Si el lugar parecía escasamente adecuado para Crimson, mucho más podría decirse de Roxy Music. Y en esto casi todos parecían de acuerdo. Roxy se nos presentó arropado por una, superficie cóncava en la que las luces creaban juegos de sombras ambientando la magia. Bryan Ferry surgió a escena hecho un brazo de mar. Chaqueta blanca, camisa blanca, fajín sangre de pichón, pajarita y pantalones negros tomasolados. Esa era la puesta en escena. Luego estaba la música. Sonando con majestad, reviviendo canciones prendidas en el recuerdo como Do the strand o Songfor Europe, homenajes a Lennon en Jealows Guy y Neil Young en Like a hurricane. Convirtiendo Avalon, la isla sagrada de la leyenda arturiana, en un enclave caribeño en el que la bruja Fata Morgana y sus acólitos debían ser la gente negra de Chic con sus coros y esa cadencia en el baile tan elegante como económica.
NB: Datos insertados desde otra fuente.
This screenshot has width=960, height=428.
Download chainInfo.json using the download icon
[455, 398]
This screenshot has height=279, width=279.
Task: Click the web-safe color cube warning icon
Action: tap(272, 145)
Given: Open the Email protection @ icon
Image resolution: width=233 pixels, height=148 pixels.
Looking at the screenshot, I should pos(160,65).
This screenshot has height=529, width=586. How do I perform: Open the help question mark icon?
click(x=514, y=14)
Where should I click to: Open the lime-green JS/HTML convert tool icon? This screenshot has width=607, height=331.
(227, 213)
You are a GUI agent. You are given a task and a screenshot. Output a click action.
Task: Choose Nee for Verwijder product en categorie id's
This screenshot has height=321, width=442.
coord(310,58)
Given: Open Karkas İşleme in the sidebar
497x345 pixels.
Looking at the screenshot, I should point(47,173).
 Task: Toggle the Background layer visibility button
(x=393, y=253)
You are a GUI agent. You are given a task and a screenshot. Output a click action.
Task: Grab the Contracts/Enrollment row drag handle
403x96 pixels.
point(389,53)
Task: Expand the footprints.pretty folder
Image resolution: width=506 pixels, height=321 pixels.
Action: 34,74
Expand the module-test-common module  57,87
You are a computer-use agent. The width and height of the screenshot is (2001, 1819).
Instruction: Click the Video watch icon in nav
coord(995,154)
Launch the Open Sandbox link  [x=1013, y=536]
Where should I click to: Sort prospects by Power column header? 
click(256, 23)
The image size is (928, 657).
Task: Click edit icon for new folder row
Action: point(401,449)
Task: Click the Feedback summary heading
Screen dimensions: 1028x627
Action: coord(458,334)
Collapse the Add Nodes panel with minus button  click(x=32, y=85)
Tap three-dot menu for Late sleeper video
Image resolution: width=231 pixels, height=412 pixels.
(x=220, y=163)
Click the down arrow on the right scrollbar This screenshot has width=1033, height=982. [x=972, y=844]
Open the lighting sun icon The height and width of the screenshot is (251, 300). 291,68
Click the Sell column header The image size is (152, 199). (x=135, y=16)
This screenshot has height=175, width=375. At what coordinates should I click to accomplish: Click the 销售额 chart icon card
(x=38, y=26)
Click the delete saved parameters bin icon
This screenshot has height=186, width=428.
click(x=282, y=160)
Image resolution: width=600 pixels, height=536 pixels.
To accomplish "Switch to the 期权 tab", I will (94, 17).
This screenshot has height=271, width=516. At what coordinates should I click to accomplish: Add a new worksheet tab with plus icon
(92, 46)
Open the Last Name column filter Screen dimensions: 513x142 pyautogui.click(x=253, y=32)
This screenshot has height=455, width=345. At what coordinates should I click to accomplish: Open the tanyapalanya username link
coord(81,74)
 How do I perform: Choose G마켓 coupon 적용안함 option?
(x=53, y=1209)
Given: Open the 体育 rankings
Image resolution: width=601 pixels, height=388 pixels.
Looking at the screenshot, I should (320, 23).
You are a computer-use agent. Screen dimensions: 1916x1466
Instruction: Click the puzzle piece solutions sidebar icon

Andy McKay soplaba los saxos como podía y sus errores puntuales no lograban hacer olvidar la intensidad de su voz. Phil Manzanera se mostraba mejor cuanto más etéreo, y el bajo, batería, percusión y teclas coincidían para dar forma a un sonido esplendoroso, en el que todo estaba claro. Roxy Music se comportó como un grupo cortesano sacado al asfalto. Tan de hoy como de ayer, ¿cómo de mañana? Tal vez un poco más suaves, más refinados. Menos aventureros.